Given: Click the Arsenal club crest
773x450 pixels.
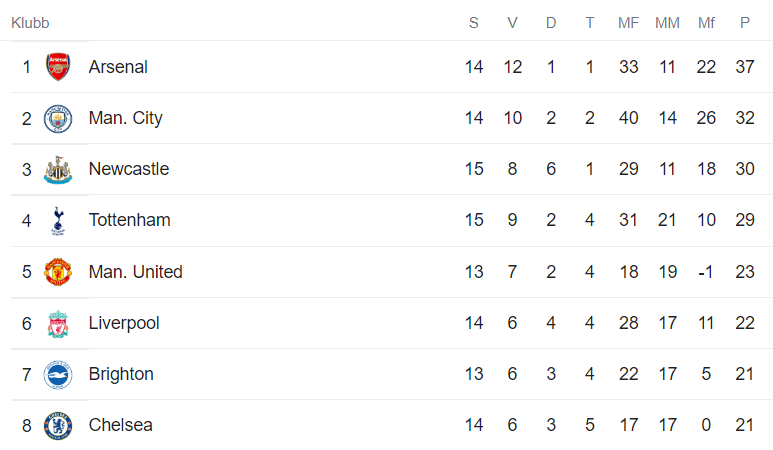Looking at the screenshot, I should coord(58,67).
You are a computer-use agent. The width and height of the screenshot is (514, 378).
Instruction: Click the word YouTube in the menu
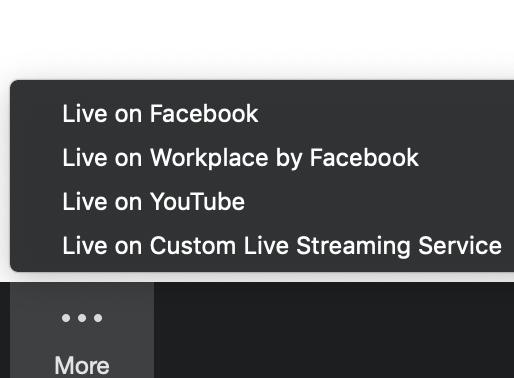(197, 201)
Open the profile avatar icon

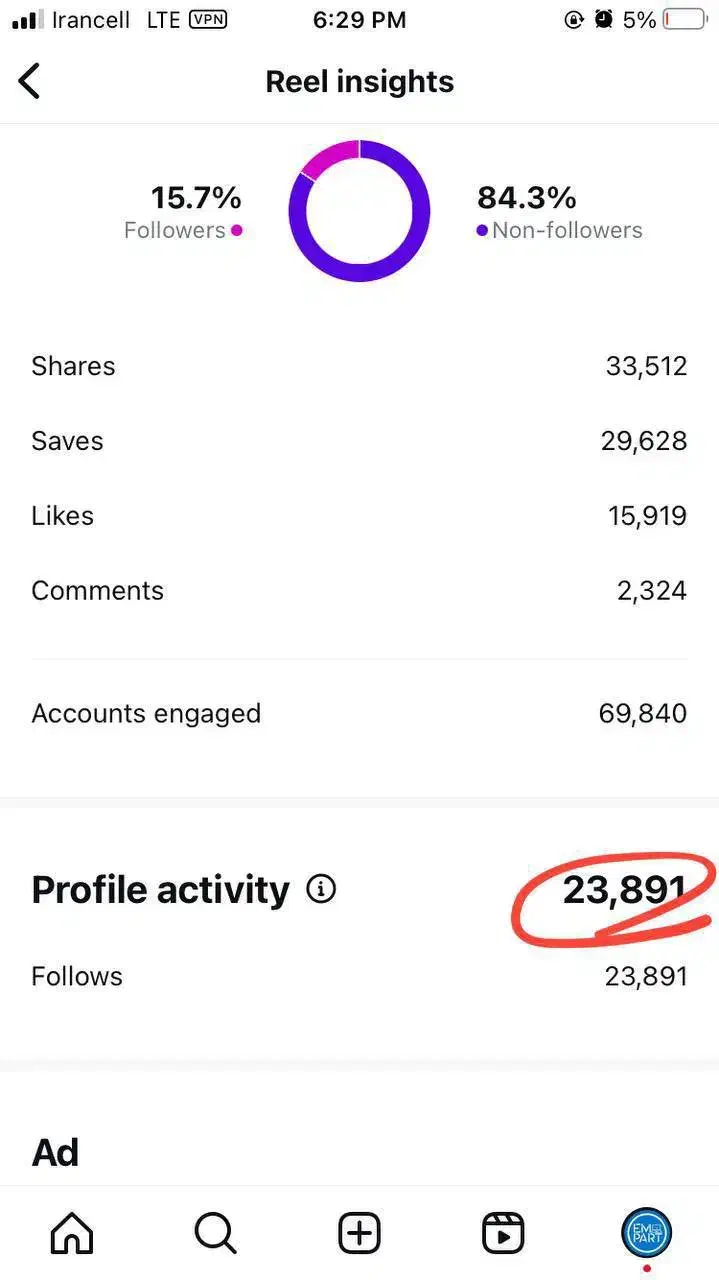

-*-

> _Exercise_:
Each line of the listing above should be retyped exactly, with no pictures.

> _Solution to this exercise_:
Given: Click the Arsenal club crest
773x450 pixels.
Looking at the screenshot, I should coord(58,67).
You are a computer-use agent. The width and height of the screenshot is (514, 378).
Instruction: Click the word YouTube in the menu
(197, 201)
Open the profile avatar icon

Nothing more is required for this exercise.